Forum Moderators: phranque

Message Too Old, No Replies

.htaccess and removing php and trailing slashes

Need to ammend this code but stuck! Any help welcome :)

         

intotheblue

9:55 am on Oct 20, 2011 (gmt 0)

10+ Year Member



Hi everyone,

I was a member by another name, but this was quite a few years ago and don't have access any more to the email so can't access that account!
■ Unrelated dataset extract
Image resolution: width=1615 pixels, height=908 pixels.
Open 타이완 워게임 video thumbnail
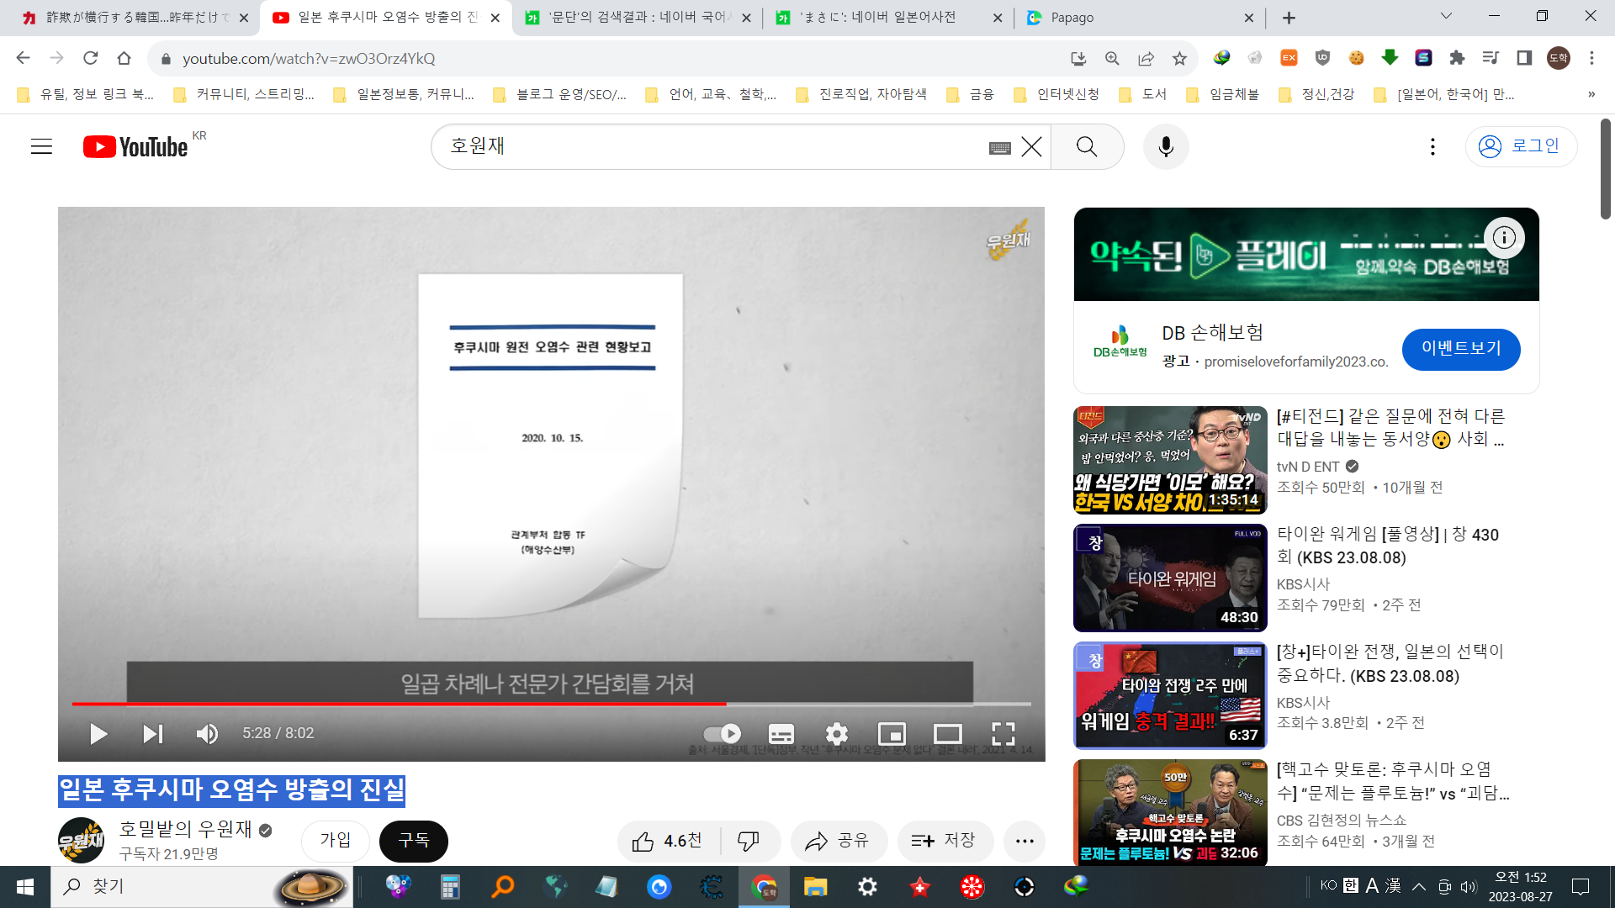(1170, 578)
I've now come across a problem and knew this would be the place to come back to and ask! :)

Ok so I have some code that allows the .php extension to be removed:


Options +FollowSymLinks -Indexes
DirectorySlash Off

RewriteEngine On

## Remove trailing slashes...
# If it's a directory
RewriteCond %{SCRIPT_FILENAME} -d [OR]
# or it's a PHP file.
RewriteCond %{DOCUMENT_ROOT}/$1.php -f
# Redirect to remove the trailing slash.
RewriteRule ^(.+)/$ /$1 [R=301,L]

## Remove .php
# If it's a .php file
RewriteCond %{ENV:REDIRECT_STATUS} ^$
RewriteCond %{SCRIPT_FILENAME} -f
RewriteRule ^(.+)\.php$ /$1 [R=301,L]

## Add .php.
# If a .php file exists
RewriteCond %{DOCUMENT_ROOT}/$1.php -f
RewriteRule ^(.*[^/])/?$ /$1.php [QSA,L]


This seems to work well on one site I use it for (might not be the most efficient though, so apologies), however I'm trying to adapt it for use in another site but can't get it to work.

The problem I'm having the above site has all its files in the root, so works fine. The second site has its main files in /subdirectory/ and so doesn't work. I've ammended the very last line to:

RewriteRule ^(.*[^/])/?$ /subdirectory/$1.php [QSA,L]


which seems to work, but I don't really know enough to start messing around with the code too much. I tried using RewriteBase to set it to /subdirectory/ but that seemed to have no effect.

Any help or pointers would be very much appreciated. Sorry if this has been asked before! :)

g1smd

10:00 am on Oct 20, 2011 (gmt 0)

WebmasterWorld Senior Member 10+ Year Member Top Contributors Of The Month



Don't use .* or .+ at the beginning of a pattern. Use something that parses left to right. The .* grabs the entire input and forces hundreds of back off and retry trial matches.

The /?$ allows a URL request with or without a trailing slash, and therefore promotes duplicate content.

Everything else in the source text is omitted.